DisplayRunSummary(solverString, hObjFun, vX, runTime, oCvxPrb.status)

dSolverData[solverString] = {'vX': vX, 'objVal': hObjFun(vX)}


### Sub Gradient Solver

This section implements the Sub Gradient Solver.

In [12]:
# Gradient Function

#===========================Fill This===========================#
# 1. Implement the gradient function of (1/2) * || x - y ||_2^2 + λ * || D x ||_1. 
#    Given a vector `vX` it returns the gradient at `vX`.
# 2. The implementation should be using a Lambda Function.
# !! You may pre calculate terms for efficient code.

hGradFun = ???
#===============================================================#

In [13]:
# Sub Gradient Solution
# The Total Variation Denoising model.
# Solved using Sub Gradient Method.

hMuK = lambda kk: μ #<! Try using the 1/L 
# hMuK = lambda kk: 1 / math.sqrt(kk) #<! Classic Sub Gradient

startTime = time.time()

solverString = 'Sub Gradient'

mX = SubGradient(mX, hGradFun, hMuK = hMuK)
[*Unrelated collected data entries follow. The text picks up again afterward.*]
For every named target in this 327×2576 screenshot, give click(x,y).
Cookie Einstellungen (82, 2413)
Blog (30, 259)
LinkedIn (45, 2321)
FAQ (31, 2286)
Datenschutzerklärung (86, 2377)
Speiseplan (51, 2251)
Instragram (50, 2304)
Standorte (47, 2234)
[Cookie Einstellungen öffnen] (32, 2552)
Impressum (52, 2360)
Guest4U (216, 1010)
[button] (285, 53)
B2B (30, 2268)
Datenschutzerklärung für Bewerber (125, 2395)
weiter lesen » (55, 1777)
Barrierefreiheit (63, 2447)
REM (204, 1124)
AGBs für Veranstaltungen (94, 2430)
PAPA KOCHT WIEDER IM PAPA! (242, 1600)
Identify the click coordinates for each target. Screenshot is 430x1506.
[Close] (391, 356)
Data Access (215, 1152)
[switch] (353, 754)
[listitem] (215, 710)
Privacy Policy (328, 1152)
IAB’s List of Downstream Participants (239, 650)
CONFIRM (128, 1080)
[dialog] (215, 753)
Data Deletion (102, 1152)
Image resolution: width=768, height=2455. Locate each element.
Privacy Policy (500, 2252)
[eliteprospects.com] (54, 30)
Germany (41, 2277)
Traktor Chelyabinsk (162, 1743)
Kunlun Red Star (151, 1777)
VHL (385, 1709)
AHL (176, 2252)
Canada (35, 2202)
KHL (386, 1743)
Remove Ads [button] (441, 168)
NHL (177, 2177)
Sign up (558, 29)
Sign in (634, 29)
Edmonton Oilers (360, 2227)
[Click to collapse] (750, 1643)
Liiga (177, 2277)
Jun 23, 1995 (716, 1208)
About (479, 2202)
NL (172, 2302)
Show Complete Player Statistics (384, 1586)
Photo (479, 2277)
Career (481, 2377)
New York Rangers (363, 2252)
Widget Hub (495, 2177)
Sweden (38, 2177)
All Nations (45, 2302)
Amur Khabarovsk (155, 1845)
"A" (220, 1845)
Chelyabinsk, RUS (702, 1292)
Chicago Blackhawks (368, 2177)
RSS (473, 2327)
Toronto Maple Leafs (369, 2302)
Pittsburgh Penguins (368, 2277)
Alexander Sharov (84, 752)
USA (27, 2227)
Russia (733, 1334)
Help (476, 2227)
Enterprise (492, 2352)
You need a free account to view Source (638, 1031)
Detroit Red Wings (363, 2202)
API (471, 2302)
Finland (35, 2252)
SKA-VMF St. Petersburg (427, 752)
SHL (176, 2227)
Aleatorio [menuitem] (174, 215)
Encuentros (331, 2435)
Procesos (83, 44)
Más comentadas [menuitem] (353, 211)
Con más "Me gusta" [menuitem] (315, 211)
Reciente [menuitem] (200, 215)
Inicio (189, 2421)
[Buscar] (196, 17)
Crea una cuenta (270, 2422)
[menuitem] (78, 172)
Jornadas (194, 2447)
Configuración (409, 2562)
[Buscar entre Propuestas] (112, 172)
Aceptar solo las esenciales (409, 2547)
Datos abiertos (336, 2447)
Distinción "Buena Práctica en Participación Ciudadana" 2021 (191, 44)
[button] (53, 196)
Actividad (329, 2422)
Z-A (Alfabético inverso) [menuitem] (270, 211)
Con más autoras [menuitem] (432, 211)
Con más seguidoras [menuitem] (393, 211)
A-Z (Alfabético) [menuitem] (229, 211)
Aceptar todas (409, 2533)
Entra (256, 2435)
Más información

runTime = time.time() - startTime



In [None]:
# Storing Results

vX = np.copy(mX[-1])

DisplayRunSummary(solverString, hObjFun, vX, runTime)

dSolverData[solverString] = {'vX': vX, 'objVal': hObjFun(vX), 'mX': np.copy(mX)}


### Accelerated Sub Gradient Solver

This section implements the Sub Gradient Solver.

> [!TIP]  
> For $k \in \left\{ 2, 3, \ldots, K \right\}$:
>    1. $\boldsymbol{v}^{k} = \boldsymbol{x}^{k - 1} + \frac{k - 1}{k + 2} \left( \boldsymbol{x}^{k - 1} - \boldsymbol{x}^{k - 2} \right)$
>    2. $\boldsymbol{x}^{k} = \boldsymbol{v}^{k} - {\mu}_{k} \partial f \left( \boldsymbol{v}^{k} \right)$

Where ${\mu}_{k} = \frac{1}{k}$ or $\frac{1}{\sqrt{k}}$.

In [15]:
# Accelerated Sub Gradient Function

#===========================Fill This===========================#
# 1. Implement the accelerated sub gradient solver. 
#    Given a matrix `mX` with shape `(numIter, dataDim)` it applies the method.
# 2. An input parameter is `hGradFun` which is callable `hGradFun(vX)`.  
#    It calculates the (Sub) gradient at `vX`.
# 2. The initial value is given by `mX[0, :]`.
# !! Do not overwrite `mX[0, :]`.
# !! The function input should match `SubGradient()`.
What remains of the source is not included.